[Achievement – the name given in heraldry to the full pictorial representation of a coat of arms.]
Happy St. George’s Day.
Today’s heraldic article
is a bit different. It looks at a whole queer family.
There can’t be as many
families with so many closely related lgbt members who exemplify all things
English than the Benson family. The head of the family was an Archbishop of
Canterbury, his widow lived with the daughter of his predecessor, one of their
sons wrote the words to the patriotic song “Land of Hope and Glory”, and
another wrote as series of quintessentially English humorous novels. In fact,
it is widely believed that the Archbishop was the only truly heterosexual
member of the family. Here’s the family tree, followed by the family coat of
arms (I must apologise for the quality of the scan. I had to buy a new scanner
recently and it doesn’t produce images of a quality I’d like) :
I’ll give you a quick tour
of the family achievement before moving onto one specific member. The shield
bears a version of the Benson coat of arms that dates back to about 1700.
Archbishop Benson made several alterations. On the original arms there were
three identical black trefoils in a row across the shield. The Archbishop
replaced the middle one with a quatrefoil and put the trefoil into the mouth of
the white bear in the crest. Another alteration was to double the red bars,
increasing them to 4 in total. These arms were inherited by all his children.
On top of the helmet is
the crest of a bear, but even though it might look a polar bear it isn’t. In
heraldry white is called argent and is meant to represent the metal silver, as
does the white on the shield. White is often shown in book and magazine
illustrations because real silver is difficult to print. In really posh,
elaborate, official documents silver leaf would be used to make the bear’s
head, and I can’t afford any silver leaf! The same goes with yellow – it should
really be gold leaf!
If I had to choose one
member of the Benson family to present for the main heraldic illustration it
has to be that of Monsignor Robert Benson, simply because it is the most
visually striking and so unlike any previous achievement I’ve drawn. Here it is
Robert Hugh Benson was the
youngest of Archbishop Benson’s children. He was ordained as a priest in the
Church of England by his father in 1895, but he converted to Roman Catholicism.

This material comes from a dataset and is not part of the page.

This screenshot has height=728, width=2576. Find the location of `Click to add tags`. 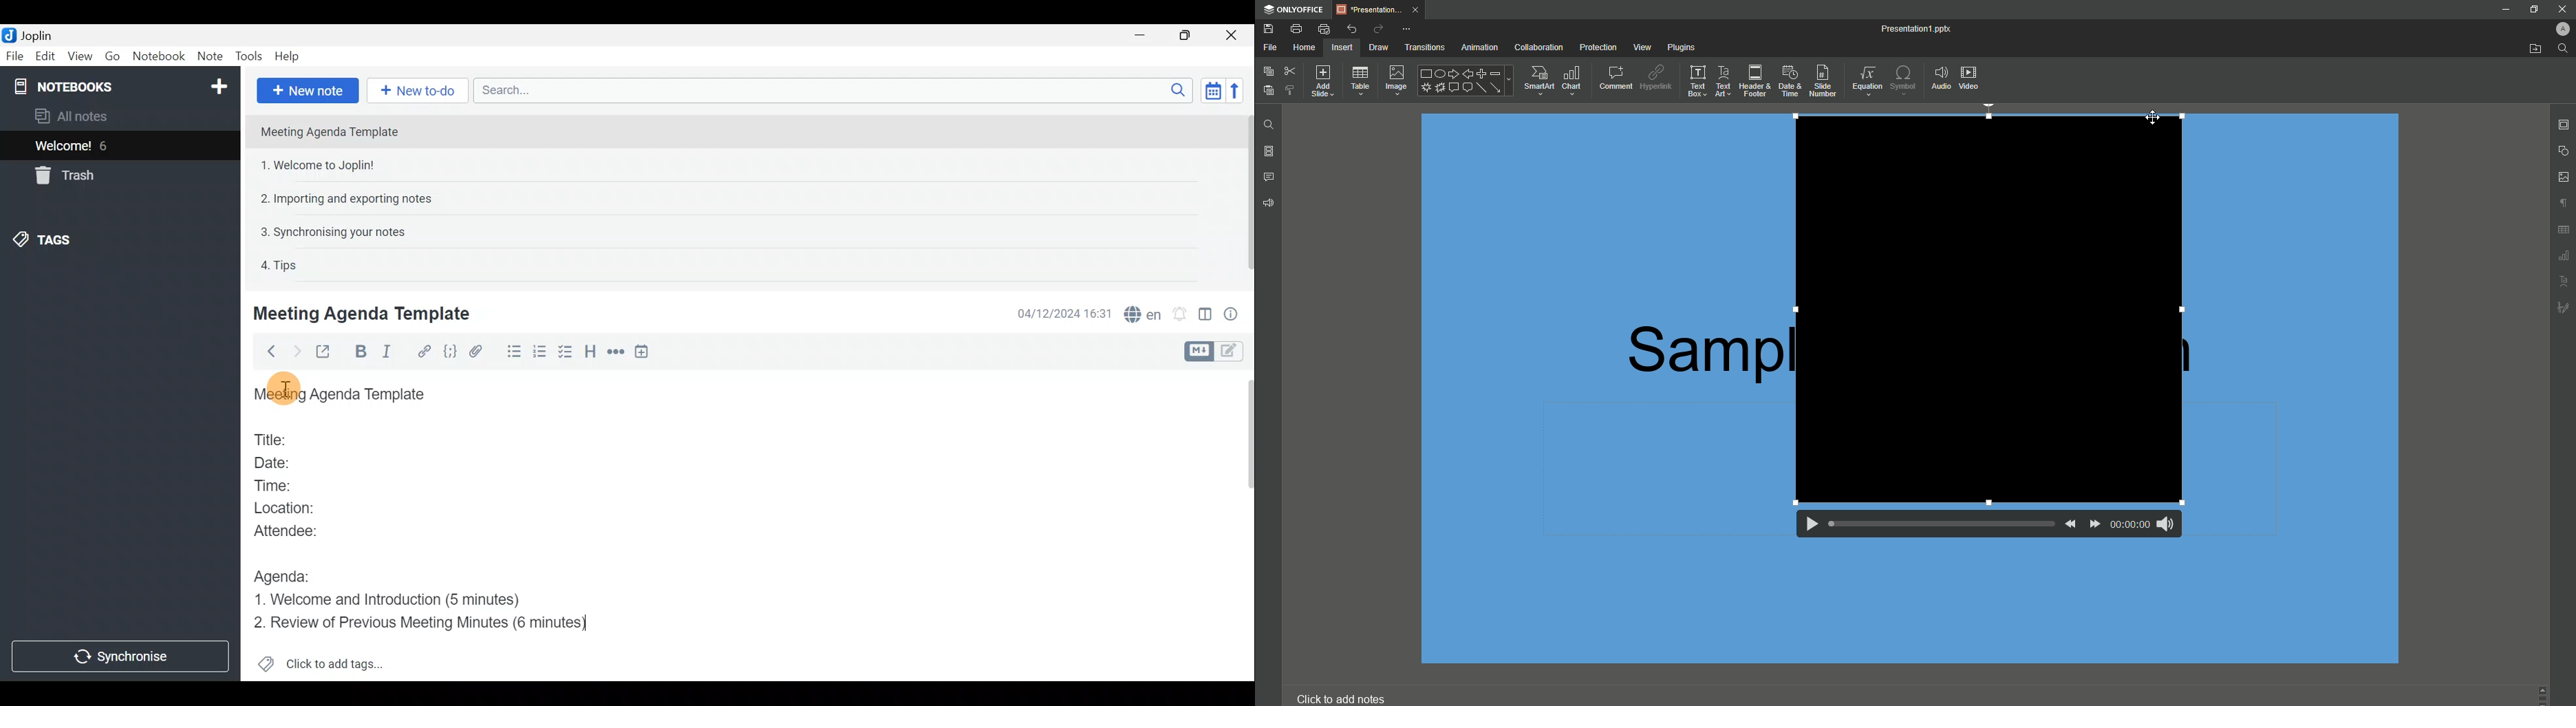

Click to add tags is located at coordinates (339, 661).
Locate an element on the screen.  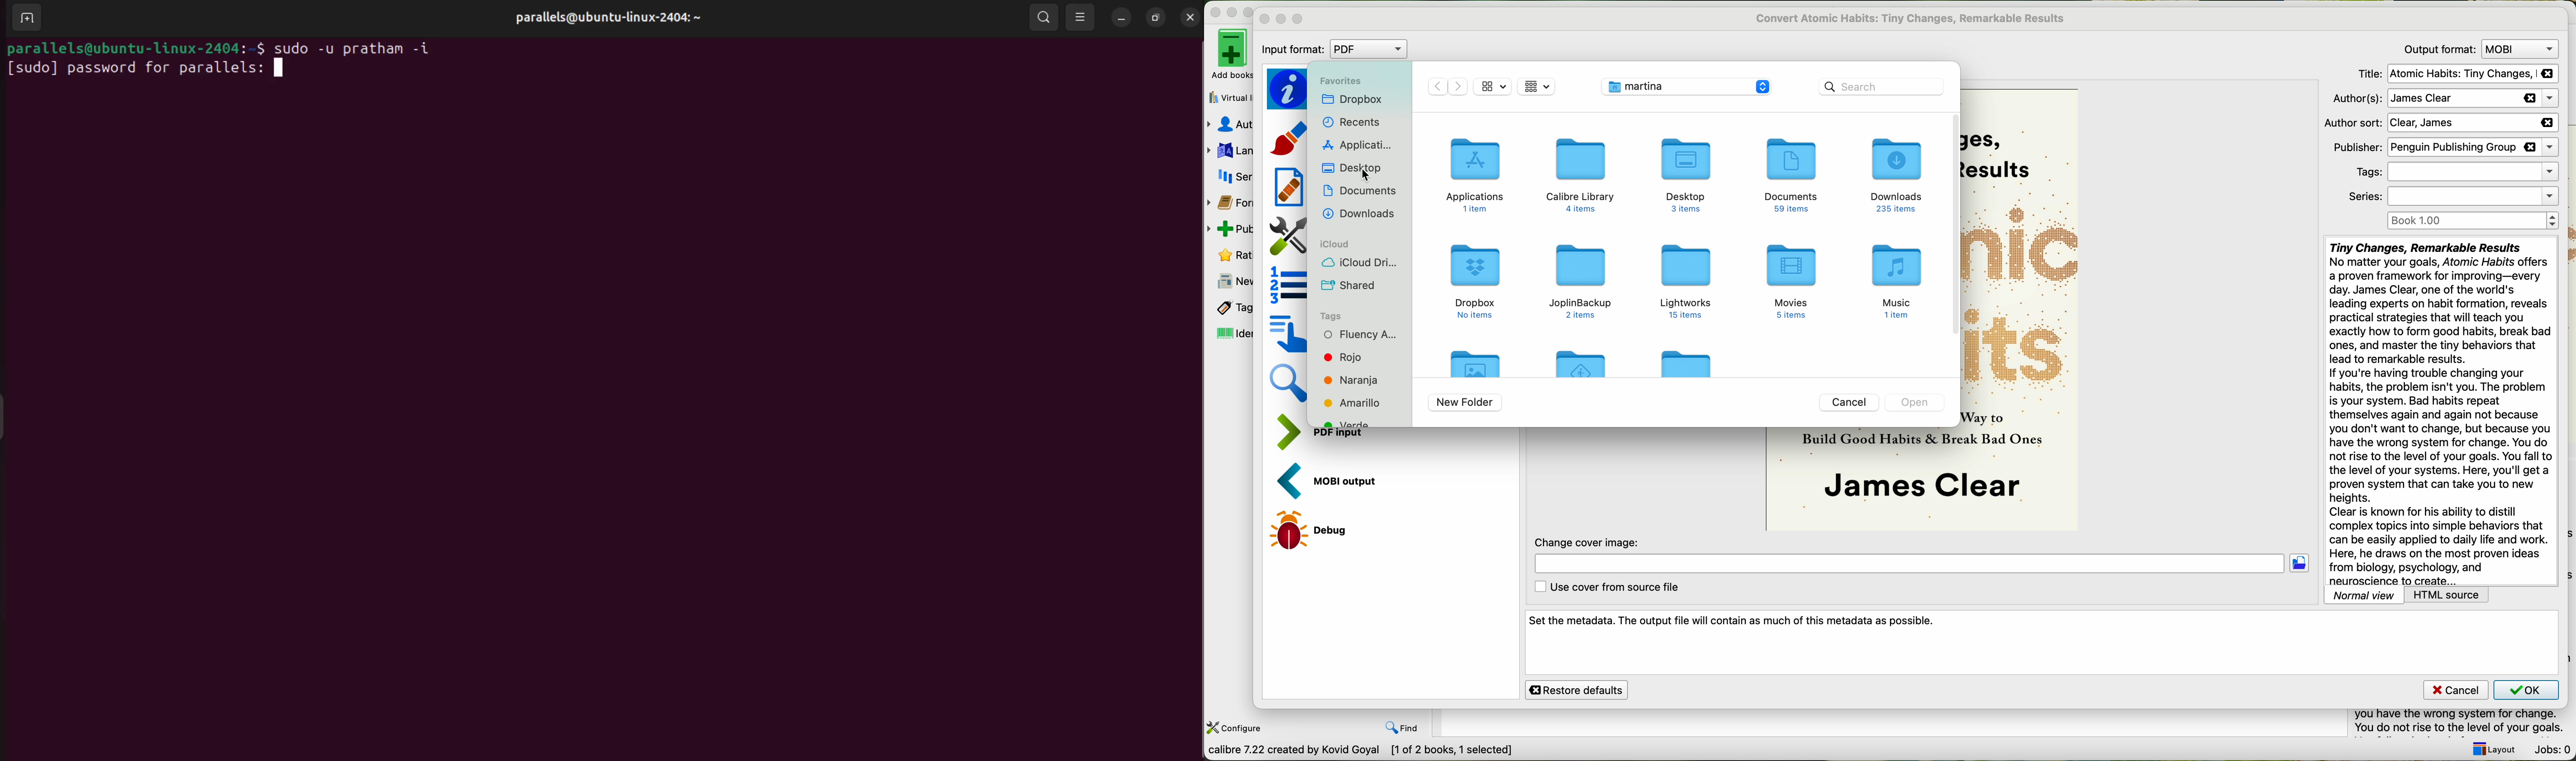
location is located at coordinates (1908, 565).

He was then ordained a Catholic priest in 1904 and became a Supernumerary
Private Chamberlain to the Pope in 1911, giving him the title of Monsignor.
As an ordained priest
Robert wasn’t entitled to use a helmet and crest, either as an Anglican or a
Catholic. Instead, in both cases, he would have used an ecclesiastical hat
called a galero. The Catholic Church had strict rules about how many tassels a
priest could show dangling from the galero, and about what colour the galero
should be. Monsignor Benson’s position as a chamberlain entitled him to use a
black galero with 6 violet tassels on either side.
Monsignor Benson also
received two orders of chivalry from the Pope, though he could only display one
in his coat of arms. That was the insignia of a Knight Grand Cross of the
Equestrian Order of the Holy Sepulchre of Jerusalem. There are several insignia
which are used. The first is the red badge of the order which is a large red
cross and 4 smaller crosses all behind the shield. The other insignia and the
shield obscures most of the small crosses. Around the shield in the black
ribbon of the order, and from it is suspended the gold and enamel badge of the
order fastened to a bow.
Monsignor Benson had
another honour from the Pope, that of a Knight Commander with Star of the Order
of St. Gregory the Great. As an ordained priest he would not be entitled to
show this on his coat of arms though he could wear it’s insignia alongside that
of the Holy Sepulchre on his clothing.
The Benson family is such
an interesting family, that I’m sure I’ll return to them some time in the future.